> **Input data**
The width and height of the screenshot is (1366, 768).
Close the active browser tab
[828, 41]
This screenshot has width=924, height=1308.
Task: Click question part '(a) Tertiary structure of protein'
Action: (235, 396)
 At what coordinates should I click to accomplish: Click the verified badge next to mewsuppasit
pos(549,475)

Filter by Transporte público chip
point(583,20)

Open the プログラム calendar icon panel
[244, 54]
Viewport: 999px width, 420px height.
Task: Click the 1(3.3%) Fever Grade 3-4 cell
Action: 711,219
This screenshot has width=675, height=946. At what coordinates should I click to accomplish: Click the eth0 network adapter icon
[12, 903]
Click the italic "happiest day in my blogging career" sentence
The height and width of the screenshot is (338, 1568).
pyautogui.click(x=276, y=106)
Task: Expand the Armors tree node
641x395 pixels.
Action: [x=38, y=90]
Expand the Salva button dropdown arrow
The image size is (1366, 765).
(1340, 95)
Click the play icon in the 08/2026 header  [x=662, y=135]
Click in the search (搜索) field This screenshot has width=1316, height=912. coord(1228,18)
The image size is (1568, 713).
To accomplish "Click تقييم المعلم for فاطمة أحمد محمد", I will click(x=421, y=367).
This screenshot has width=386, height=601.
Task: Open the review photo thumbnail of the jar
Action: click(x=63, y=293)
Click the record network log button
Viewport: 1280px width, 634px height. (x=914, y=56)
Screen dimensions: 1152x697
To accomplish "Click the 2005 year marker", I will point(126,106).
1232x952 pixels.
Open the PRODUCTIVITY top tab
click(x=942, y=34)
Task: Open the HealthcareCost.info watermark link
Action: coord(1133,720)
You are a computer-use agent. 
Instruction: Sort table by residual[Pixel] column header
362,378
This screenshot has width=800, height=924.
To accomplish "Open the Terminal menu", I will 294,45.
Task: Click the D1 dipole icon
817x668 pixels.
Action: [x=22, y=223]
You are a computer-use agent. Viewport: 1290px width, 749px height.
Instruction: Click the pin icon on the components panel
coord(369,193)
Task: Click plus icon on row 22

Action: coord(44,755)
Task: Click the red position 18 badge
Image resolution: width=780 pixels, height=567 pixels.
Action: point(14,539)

> **Task**
The expected output is every line from the material above where "computer" can be found.

> **Exercise result**
You are a computer-use agent. 
You are a computer-use agent. Viewport: 1290px width, 749px height.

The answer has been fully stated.